Twelve advanced penile cancer patients received partial penectomy or radical penectomy with inguinal lymph node dissection in Shanghai Ninth People’s Hospital, four of them received abdominal wall defect repair and skin grafting. No severe complications occurred during hospitalization, the flap for covering large area defects healed well and most of patients thought the surgery rewarding. The average followed up time is 16 months. Three patients are currently alive, and the other 9 patients died because of the progression of the original disease or distant metastases.

Treatment for advanced penile cancer is still a worldwide problem. The poor prognosis of advanced penile cancer is closely related to lymph node metastasis. The more lymph node metastases found, the worse the condition. Obviously, distant metastasis is also an important factor that affects prognosis. Patients with locally advanced disease without distant metastasis and N3 lymph node metastasis have a relatively long survival.

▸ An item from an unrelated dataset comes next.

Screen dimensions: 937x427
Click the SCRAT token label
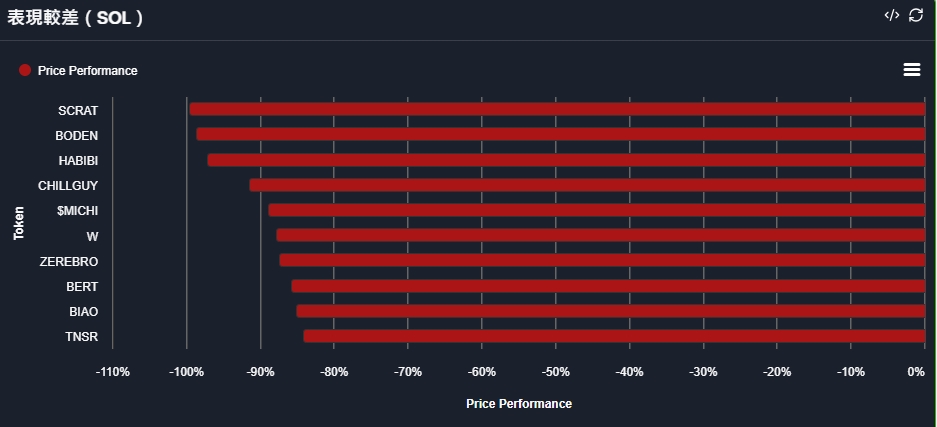coord(78,110)
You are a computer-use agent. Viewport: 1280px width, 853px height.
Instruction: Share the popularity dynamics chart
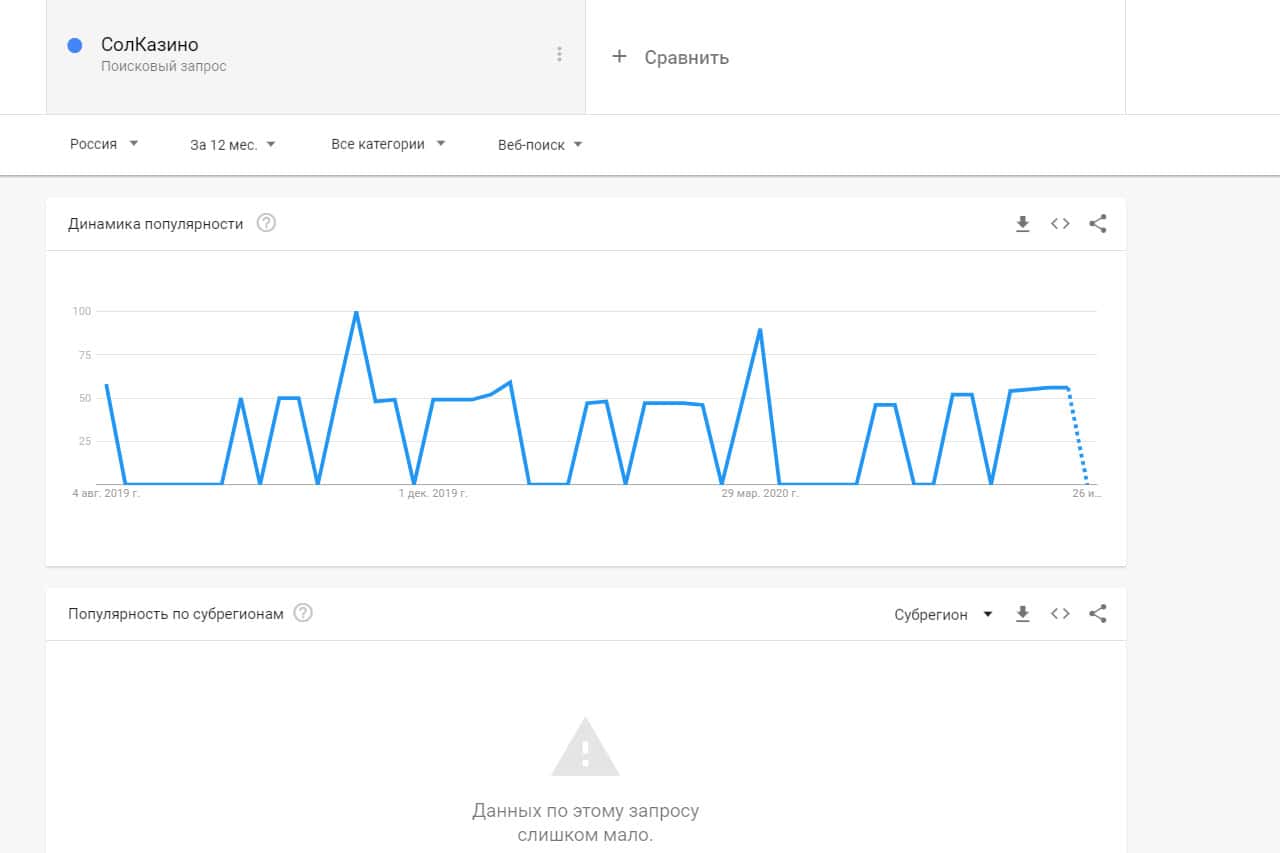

Some scholars put forward multimodality therapy according to the poor effect of the treatment of advanced PC.

However, for the small number of cases treated with multimodalities, no consensus has been reached as to the appropriate approach for multimodality therapy for advanced PC. Although advanced PC is associated with poor prognosis, surgical treatment is still a relatively effective approach. Control of local and systemic disease, improving the quality of life is the goal of surgical treatment. Flap repair can solve the problem of skin defect after penectomy. The effect of the use of a myocutaneous flap was better because of abundant blood supply. It allowed for faster healing and reduce the risk of infection. Advanced penile cancer is difficult to treat regardless of chemotherapy or radiotherapy, and surgery cannot prolong the lives of patients.

However, dissection of lesions and repair of large area skin defects can dramatically improve quality of life, especially that of patients with locally advanced disease without distant metastasis.